Совсем немного об азбуке кино (о монтаже)


А. Митта


   Когда вы смотрите хорошую картину, вам вряд ли приходит в голову, что полуторачасовой фильм состоит из пятисот – шестисот отдельных сценок. Кажется, что действие разворачивается непрерывно. Между тем через каждые десять – двадцать секунд на экране возникает новая картинка. И это не только тогда, когда герои несутся по полю на конях или преследуют бандитов в узких переулках.

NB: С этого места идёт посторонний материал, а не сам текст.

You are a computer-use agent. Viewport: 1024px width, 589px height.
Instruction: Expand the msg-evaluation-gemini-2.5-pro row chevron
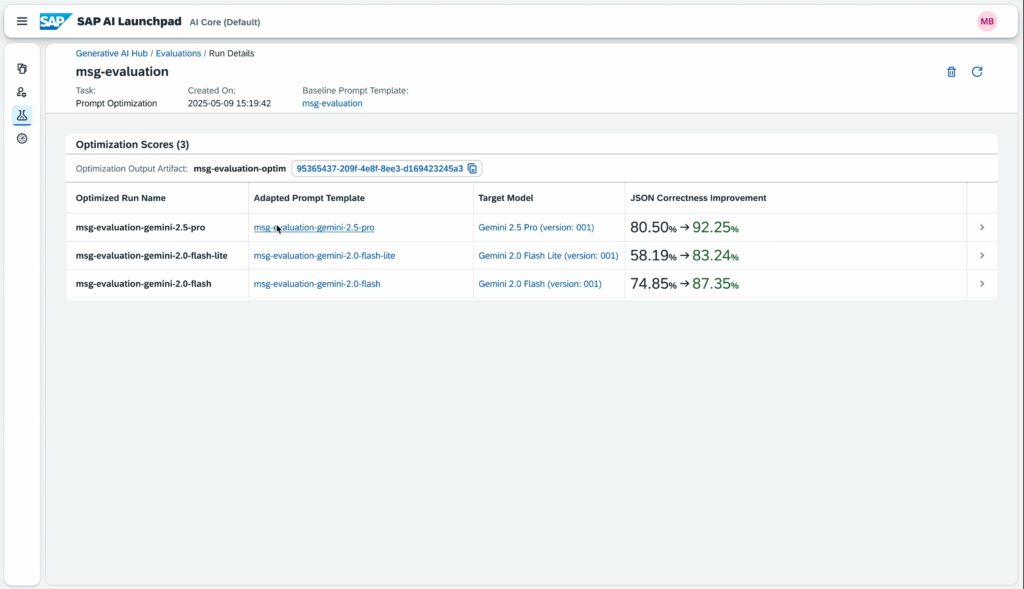tap(982, 227)
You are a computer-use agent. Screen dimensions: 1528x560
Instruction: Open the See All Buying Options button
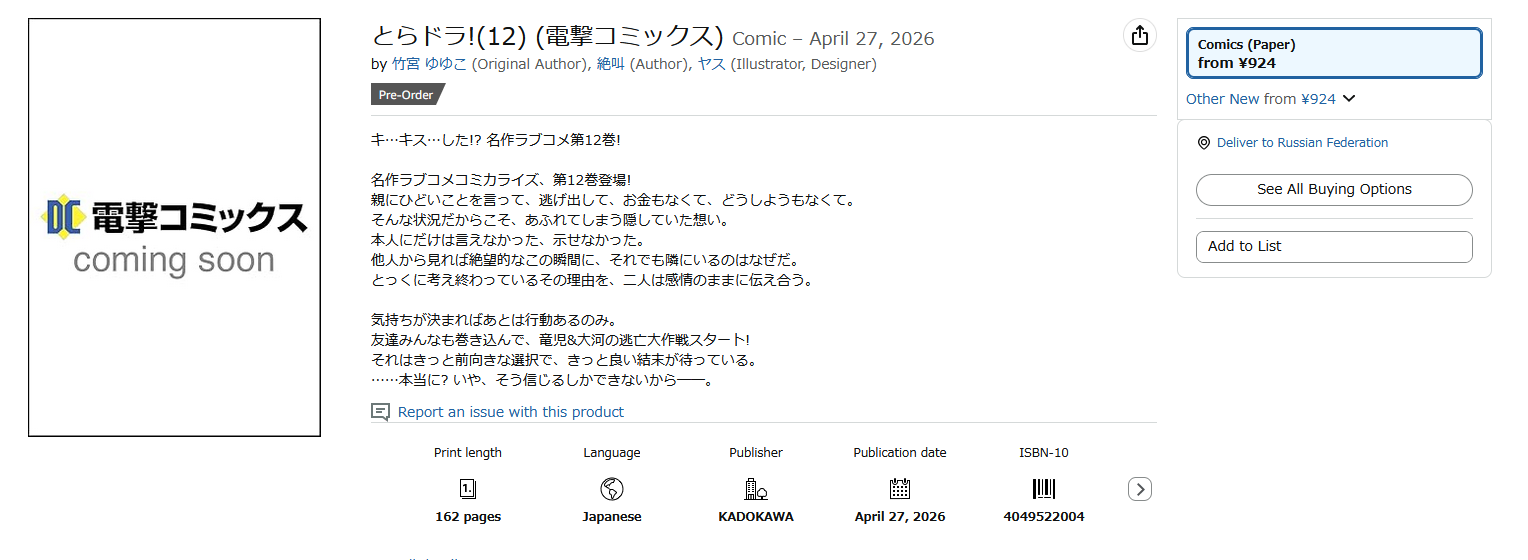[x=1334, y=189]
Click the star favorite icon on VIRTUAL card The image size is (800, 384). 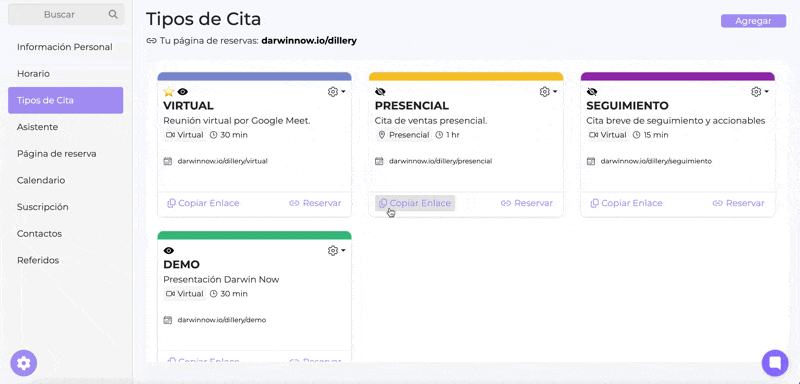pos(168,92)
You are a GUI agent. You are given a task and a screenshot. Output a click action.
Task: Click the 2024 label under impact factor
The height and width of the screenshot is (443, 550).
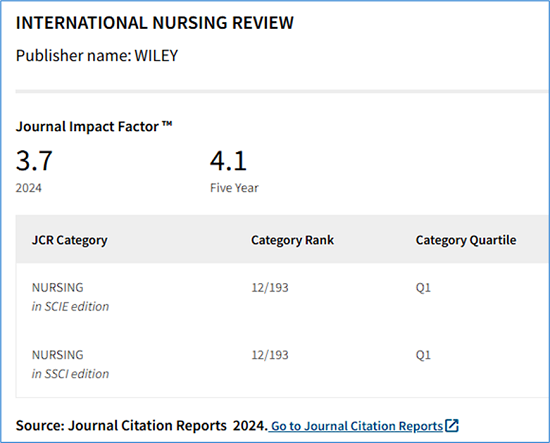28,188
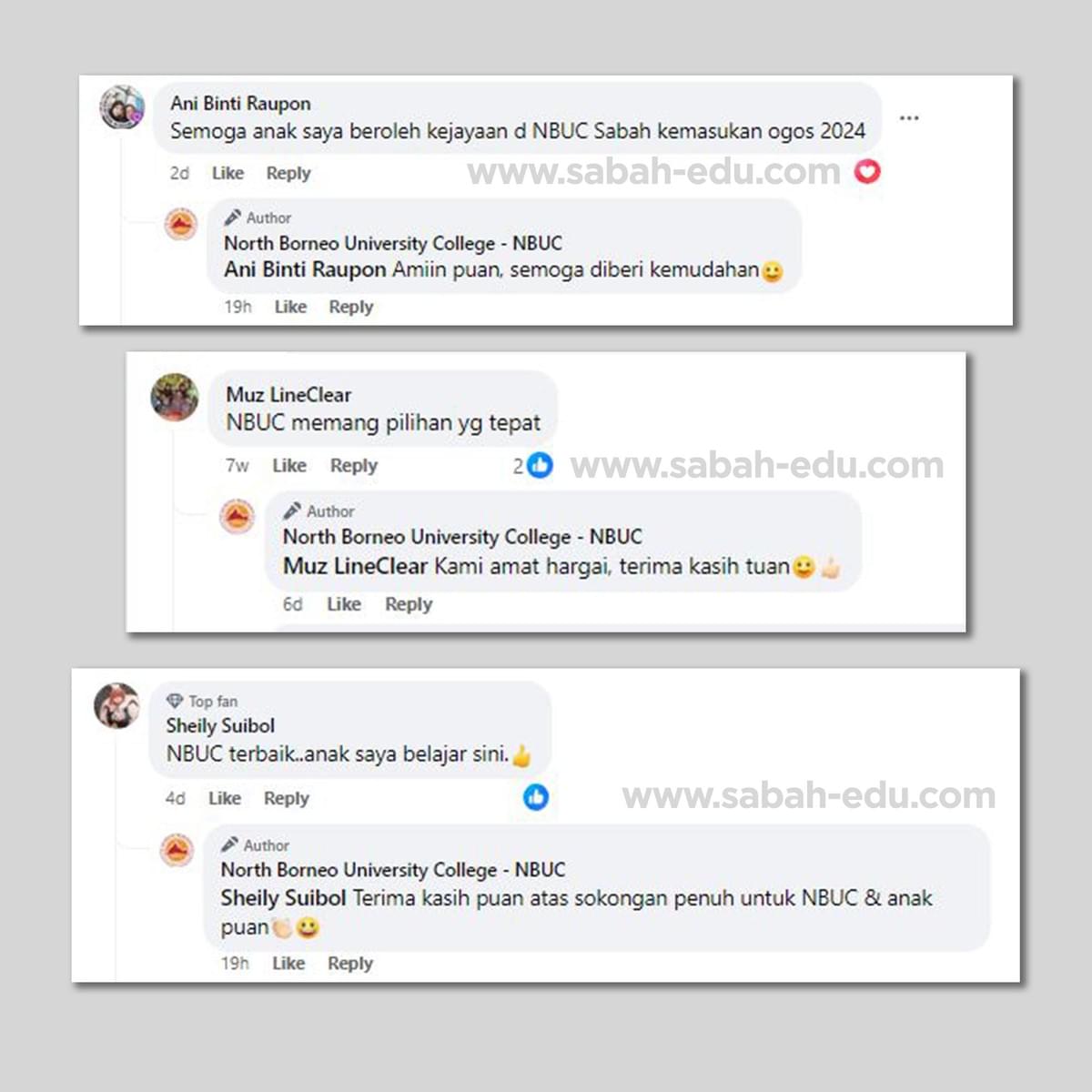Image resolution: width=1092 pixels, height=1092 pixels.
Task: Like the Muz LineClear comment
Action: pyautogui.click(x=289, y=465)
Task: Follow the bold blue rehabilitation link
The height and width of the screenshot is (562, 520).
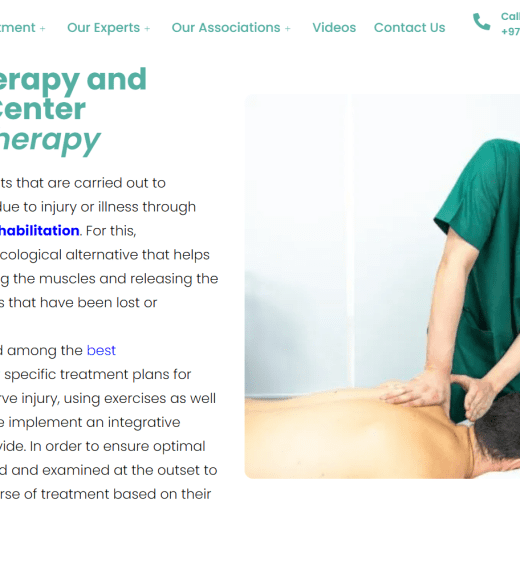Action: coord(39,230)
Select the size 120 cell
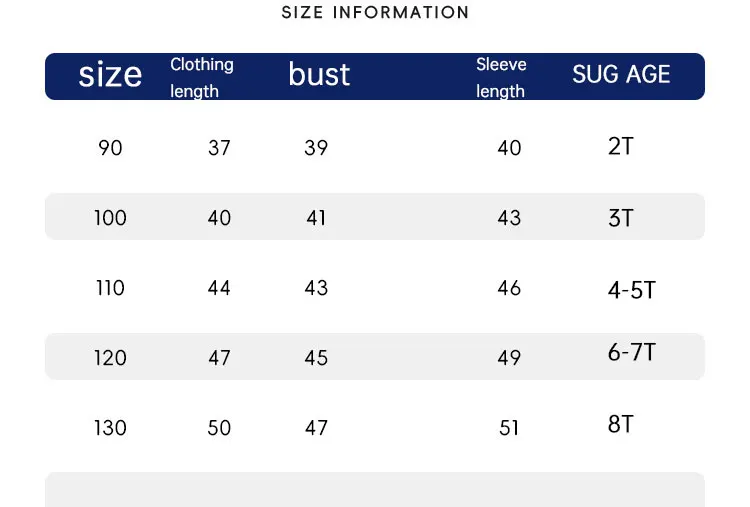Screen dimensions: 750x507 [x=110, y=358]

   Даже когда снимают сцену из жизни обычных школьников в обычной комнате, в кино показывают ребят то с ногами, во весь рост, то крупно, так, что на экране умещается только одно лицо, а остальное остается где-то за кадром. А иногда, когда требуется показать что-то очень страшное или важное в жизни героя, во весь экран показывают глаза. И мы не задаемся вопросом: куда делись нос и рот? Мы начинаем переживать: что же такое страшное увидел герой? Мы понимаем, что неспроста перед нами эти огромные глаза.
   Однако когда самую простую сегодняшнюю картину показывают людям, никогда не видавшим кино (представьте, есть еще такие в Южной Америке, Центральной Африке), эти люди ничего не могут понять. Что происходит? То люди огромные, как слоны, то маленькие, как обезьянки. То на экране часть человека, а то – много людей сразу. То мы видим целые города сверху, как будто летим по небу, а то вдруг попадаем в чью-то комнату. Одна картинка сменяется другой без какой-то видимой связи. И, наверное, жутко становится.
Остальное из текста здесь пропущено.